I don't yet think he's just consciously lying about this stuff. Right now I think he's just tragically misguided in the entire frame of the "war on terror" that he's basically bought into (even though he's more or less retired the specific phrase.

He assumes, probably based on lots of advice and pressure from the Pentagon and hawkish people in Washington, that the solution to the potential threat posted by the "Taliban insurgency" will be lessened or eliminated by escalated military action.

This is incredibly short-sighted. All we've done in Iraq after all these years is kill hundreds of thousands of people and gain the smallest measure of short term calm. Within a decade, there will be more terrorists than ever, fueled in large part by the memory of an aggressive America illegally invading the middle east and calling it a "crusade." We've already seen NIEs and government reports on global terrorism showing the world being a much less safe place now than it was before we ever invaded - with recruitment way up, terrorist acts way up, etc.

Attempting to transform Afghanistan and eliminate the "taliban" (I keep putting that in quotes, because the media narrative is of this single, organized group called the taliban, when in reality is a loosely bound web of various insurgents) will go the same way.
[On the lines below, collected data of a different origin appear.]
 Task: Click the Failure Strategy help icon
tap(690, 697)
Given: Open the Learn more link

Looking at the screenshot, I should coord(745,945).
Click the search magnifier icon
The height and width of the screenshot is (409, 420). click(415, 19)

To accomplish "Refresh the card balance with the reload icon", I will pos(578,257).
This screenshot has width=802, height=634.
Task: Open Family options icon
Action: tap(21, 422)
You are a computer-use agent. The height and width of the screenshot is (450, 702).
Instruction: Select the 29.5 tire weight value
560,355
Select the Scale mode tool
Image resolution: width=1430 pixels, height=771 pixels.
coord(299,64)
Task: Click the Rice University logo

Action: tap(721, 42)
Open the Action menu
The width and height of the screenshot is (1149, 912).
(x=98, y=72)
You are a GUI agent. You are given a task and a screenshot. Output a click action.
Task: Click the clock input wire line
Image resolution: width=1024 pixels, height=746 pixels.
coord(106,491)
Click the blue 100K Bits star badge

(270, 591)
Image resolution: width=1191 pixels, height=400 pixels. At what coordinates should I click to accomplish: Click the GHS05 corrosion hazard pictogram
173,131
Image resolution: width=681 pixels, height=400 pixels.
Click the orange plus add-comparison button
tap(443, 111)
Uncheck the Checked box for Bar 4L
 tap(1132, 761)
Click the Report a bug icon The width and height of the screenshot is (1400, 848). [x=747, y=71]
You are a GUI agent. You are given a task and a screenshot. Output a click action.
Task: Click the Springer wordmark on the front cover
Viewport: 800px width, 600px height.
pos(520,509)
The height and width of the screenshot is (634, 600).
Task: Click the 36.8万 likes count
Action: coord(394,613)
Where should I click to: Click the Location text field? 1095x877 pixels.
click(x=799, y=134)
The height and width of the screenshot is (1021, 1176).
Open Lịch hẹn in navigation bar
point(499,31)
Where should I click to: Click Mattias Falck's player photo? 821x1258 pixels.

After so many years and so much death, we'll acheive a short term measure of greater stability - which will only reset the cycle and pave the way for the breeding of the next generation of America loathing terrorists.

Sooner or later, humanity is going to have to come to grips with the reality that violence begets violence. Even if there are times where violence is the only way (namely, in times of defense) it still a reality that violence begets more violence and continues the cycle...

People who oppose our ridiculous wars in the middle east are not suggesting that we ignore the middle east. We all agree that there are serious issues in the middle east and even serious threats to global security. But we are handling them wrong. Wrong. We're making things worse for the next generation.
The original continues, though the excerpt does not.